I have this table, created to hold tons of modbus measurements that comes from my devices:

CREATE TABLE public.tv_smartdevicemeasurement_modbus (
    measurement_id serial NOT NULL,
    insert_time timestamp with time zone NOT NULL,
    data jsonb NOT NULL,
    smart_device_id integer NOT NULL,
    CONSTRAINT tv_smartdevicemeasurement_modbus_pkey PRIMARY KEY (measurement_id),
    CONSTRAINT tv_smartdevicemeasur_smart_device_id_62c12ed0_fk_tv_smartd
        FOREIGN KEY (smart_device_id)
        REFERENCES public.tv_smartdevice_modbus (device_id) MATCH SIMPLE
        ON UPDATE NO ACTION
        ON DELETE NO ACTION
        DEFERRABLE INITIALLY DEFERRED
);

CREATE INDEX idxgin
    ON public.tv_smartdevicemeasurement_modbus USING gin (data);

CREATE INDEX tv_smartdev_insert__0ae03a_idx
    ON public.tv_smartdevicemeasurement_modbus USING btree (insert_time);

CREATE INDEX tv_smartdev_insert__1f0611_idx
    ON public.tv_smartdevicemeasurement_modbus USING btree (insert_time DESC);

CREATE INDEX tv_smartdevicemeasurement_modbus_smart_device_id_62c12ed0
    ON public.tv_smartdevicemeasurement_modbus USING btree (smart_device_id);

Now, the table has something like 200 million rows (and it's growing every day).

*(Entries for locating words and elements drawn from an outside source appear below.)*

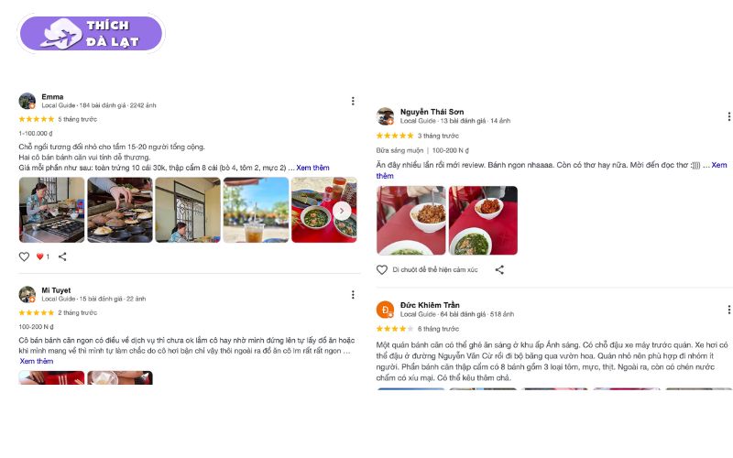Open more options for Mi Tuyet's review
Viewport: 733px width, 458px height.
353,294
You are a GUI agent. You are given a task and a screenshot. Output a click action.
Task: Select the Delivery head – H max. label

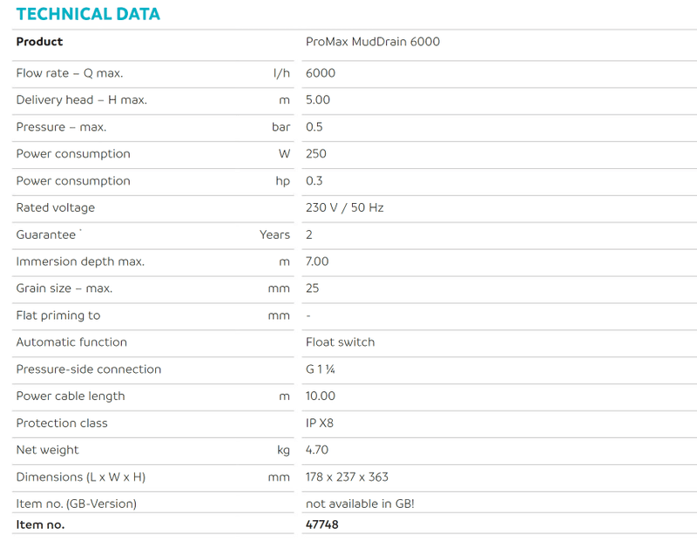[x=81, y=100]
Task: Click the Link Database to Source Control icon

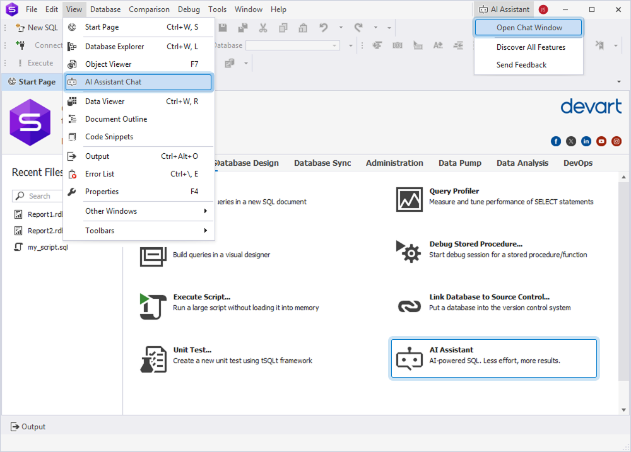Action: (x=409, y=306)
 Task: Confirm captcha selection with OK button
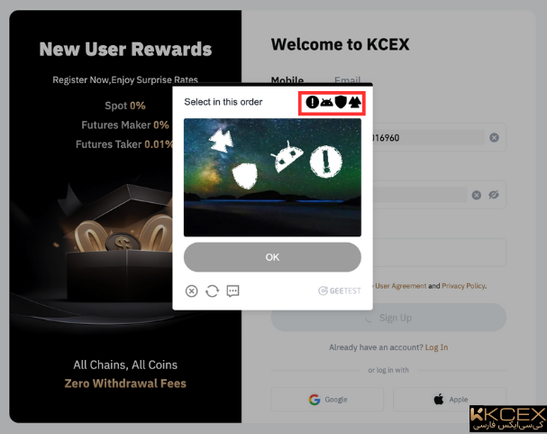click(272, 257)
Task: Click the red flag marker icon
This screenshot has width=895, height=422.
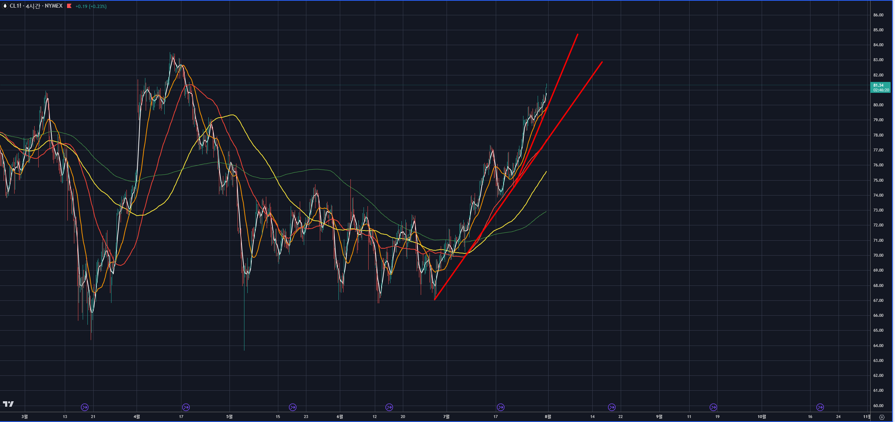Action: 69,6
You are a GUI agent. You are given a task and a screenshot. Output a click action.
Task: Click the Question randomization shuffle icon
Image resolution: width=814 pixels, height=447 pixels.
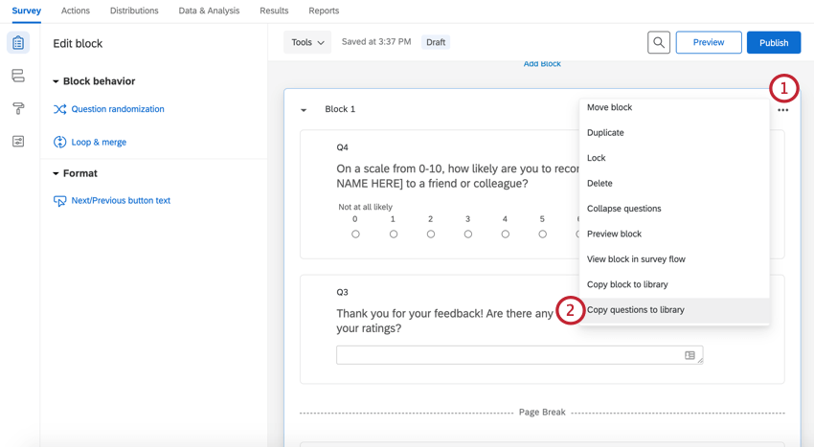tap(59, 109)
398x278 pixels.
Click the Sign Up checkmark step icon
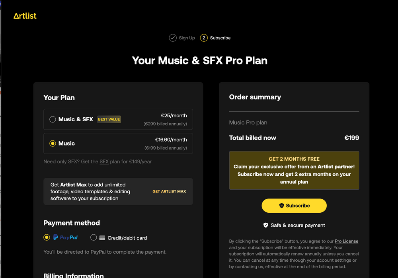pyautogui.click(x=173, y=38)
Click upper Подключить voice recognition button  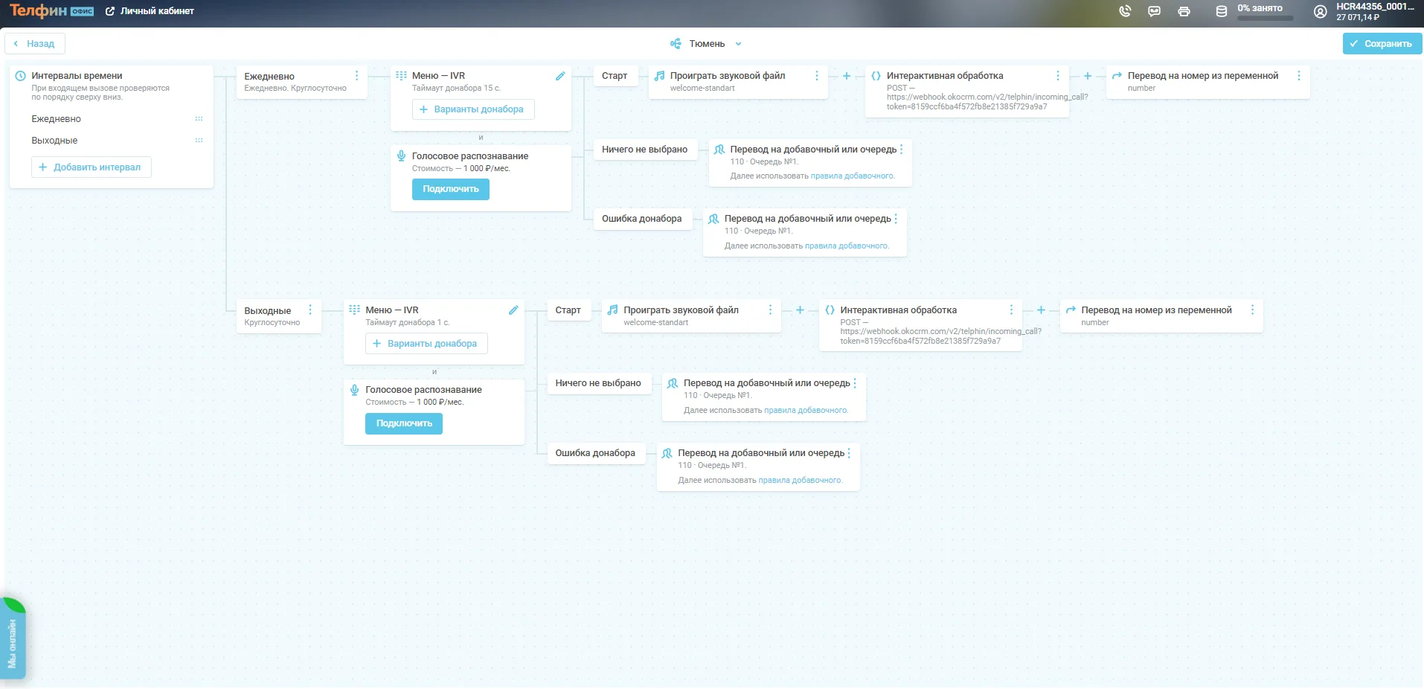pyautogui.click(x=450, y=189)
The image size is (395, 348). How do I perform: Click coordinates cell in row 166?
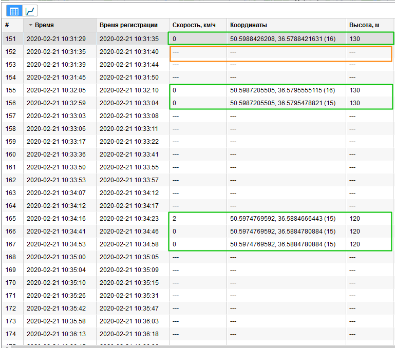click(x=283, y=231)
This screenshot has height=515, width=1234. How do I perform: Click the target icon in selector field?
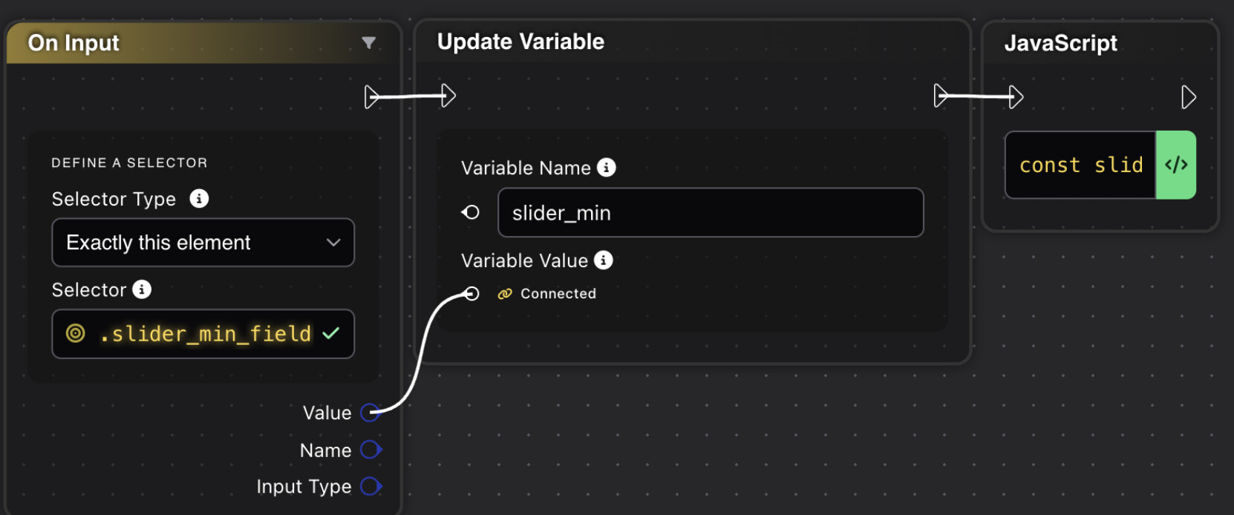[76, 333]
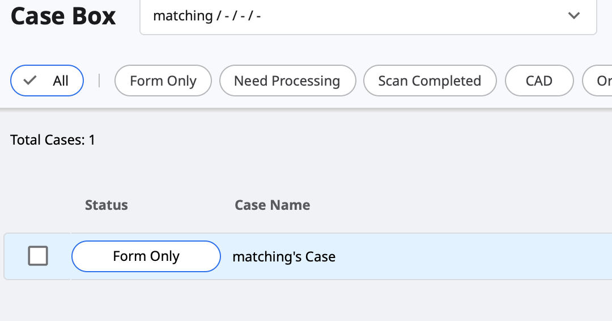Tick the checkbox for matching's Case
612x321 pixels.
38,256
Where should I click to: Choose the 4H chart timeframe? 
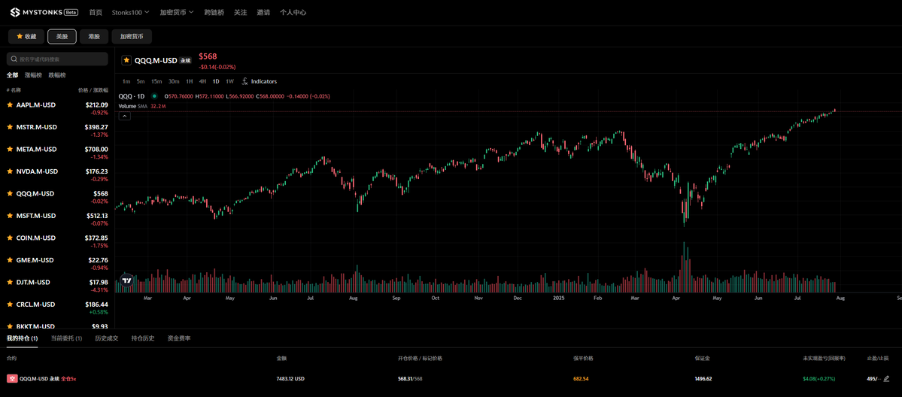coord(202,82)
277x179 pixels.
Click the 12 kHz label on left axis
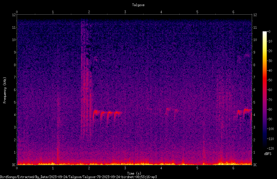tap(14, 15)
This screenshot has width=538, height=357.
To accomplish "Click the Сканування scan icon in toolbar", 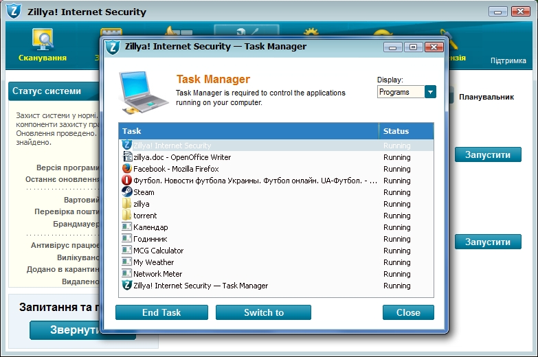I will pos(43,40).
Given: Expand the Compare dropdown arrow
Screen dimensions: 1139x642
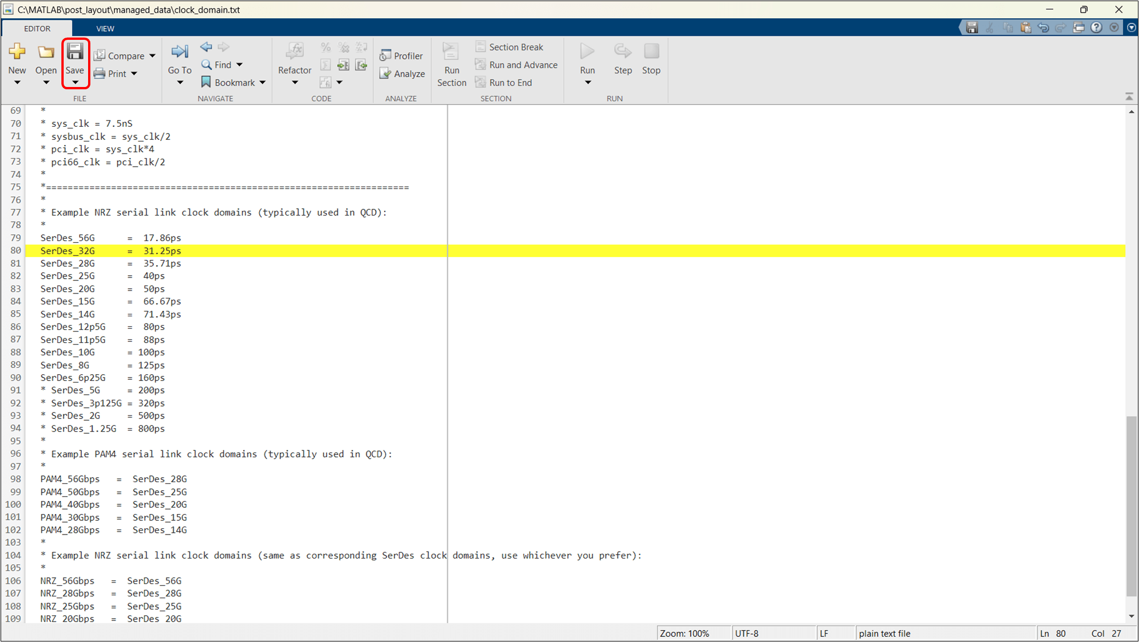Looking at the screenshot, I should tap(152, 56).
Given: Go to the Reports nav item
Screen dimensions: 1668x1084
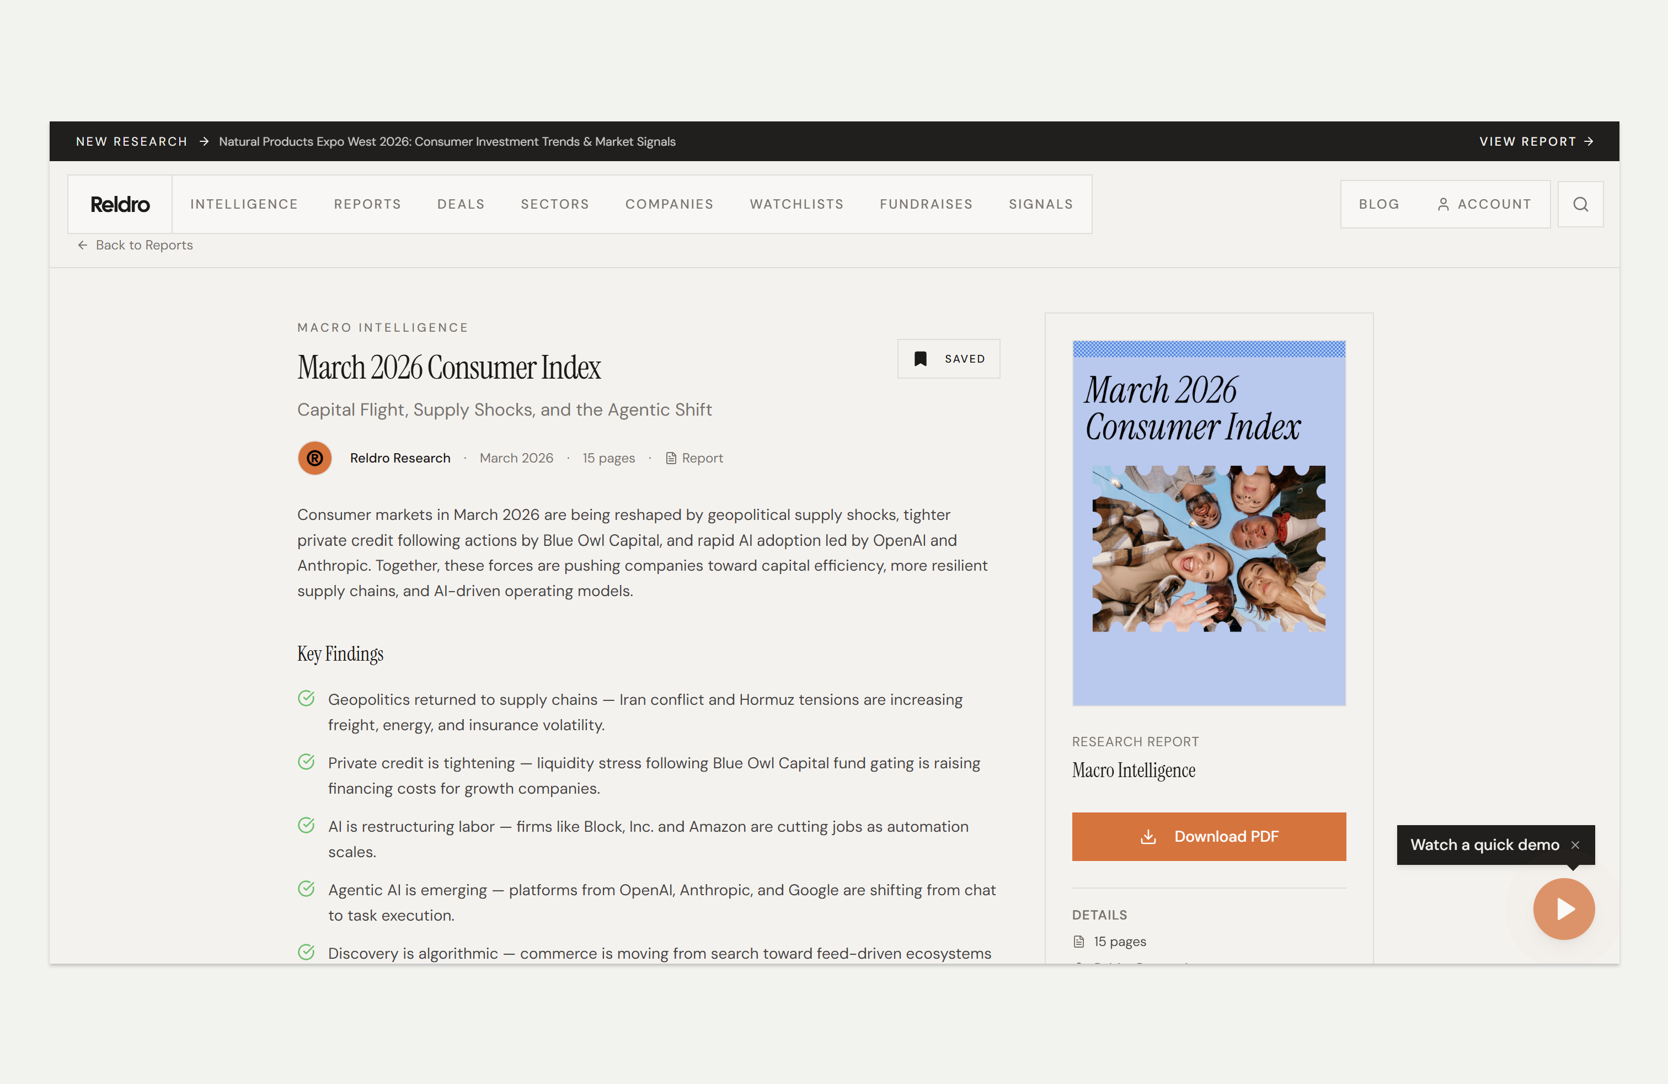Looking at the screenshot, I should [367, 204].
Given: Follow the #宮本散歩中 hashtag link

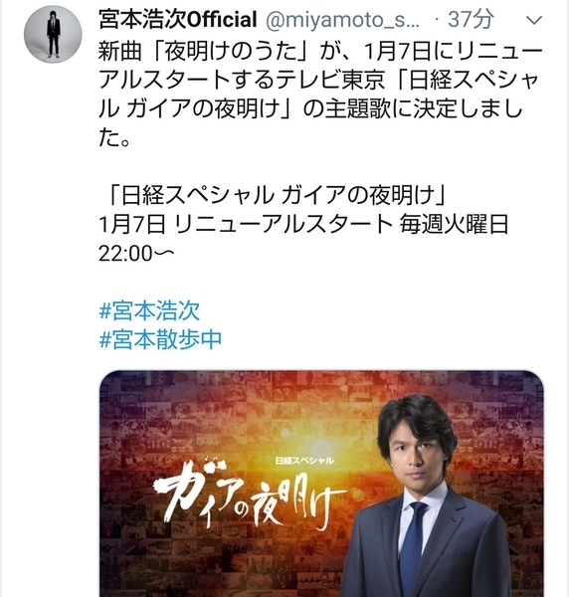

I need to select with a simple datetime clause like this one:

SELECT data
FROM tv_smartdevicemeasurement_modbus
WHERE (tv_smartdevicemeasurement_modbus.insert_time > '2019-08-01'
AND tv_smartdevicemeasurement_modbus.insert_time < '2019-9-25')

But this simple and without hassle query takes up 8 seconds, as reported here with EXPLAIN ANALYZE VERBOSE.

The same with the track_io_timing enabled.

How to resolve this problem? Is there an effective long term solution?

Best Answer

There are two indices on (insert_time) and (insert_time DESC). B-tree indices can be scanned backwards at practically the same speed. And insert_time is NOT NULL, so there is no point whatsoever. Drop one of those in any case.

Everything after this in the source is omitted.